Inerrancy vs. Contradictions

Inerrancy vs. Contradictions August 11, 2013

Given the title, this post could easily have been about contradictions within the Bible and whether they disprove Biblical inerrancy, or whether one has to start with the doctrine of inerrancy and insist that anything that appears to be a contradiction isn't really one. And I will come back to that.

But the fact is that, just as the Bible is the result of many authors with different perspectives, so too are statements about inerrancy. And that fact illustrates that these views of the Bible are at least as much about the presuppositions and aims of readers and users of the Bible, as about its actual contents.

Carson Clark has written a blog post about the contradictions within the Chicago Declaration on Biblical Inerrancy. One of the people involved in producing that document, and responsible for those parts of it that sound like they support young-earth creationism, was Henry Morris. Jeff Carter has been blogging about some of the heretical, self-contradictory, and just plain nonsensical things Morris wrote. The whole series deserves to be read.
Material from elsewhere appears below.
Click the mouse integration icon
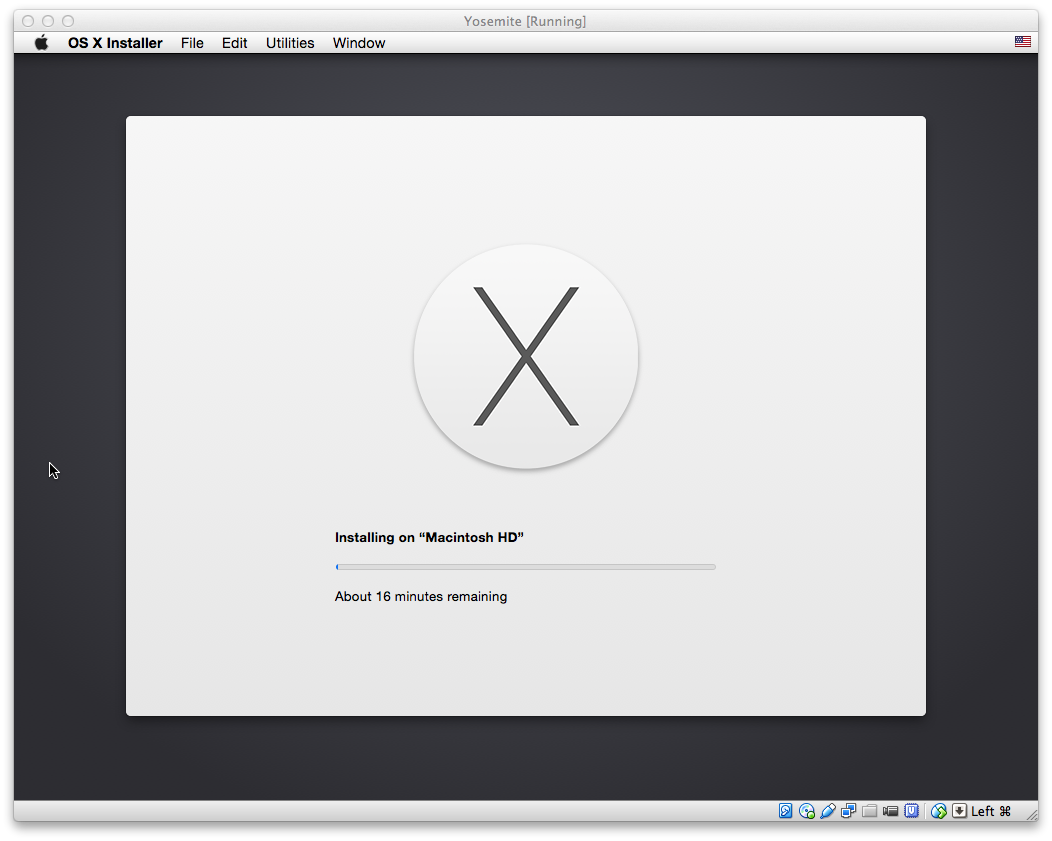The image size is (1052, 841). pyautogui.click(x=938, y=811)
Now let me return to that intial point. Inerrancy also involves a contradiction when it is affirmed by Protestants who say that the Bible is their ultimate authority. The Bible does not claim its own inerrancy (indeed, the Bible as a collection does not and cannot claim anything about itself, since its texts were written first and only subsequently assembled as a collection). And so in order to be an inerrantist, one has to formulate a doctrine of Scripture as inerrant, and then disallow the possibility that evidence from the Bible can disprove that doctrine. The Chicago Declaration does precisely that, saying that apparent contradictions and inaccuracies, and other “phenomena of Scripture,” do not and cannot be taken as evidence against inerrancy.

And so the doctrine of inerrancy contradicts any claim an inerrantist makes to view the Bible as the ultimate authority. Just try appealing to the Bible to argue against inerrancy, and you'll find out what the ultimate authority for them is.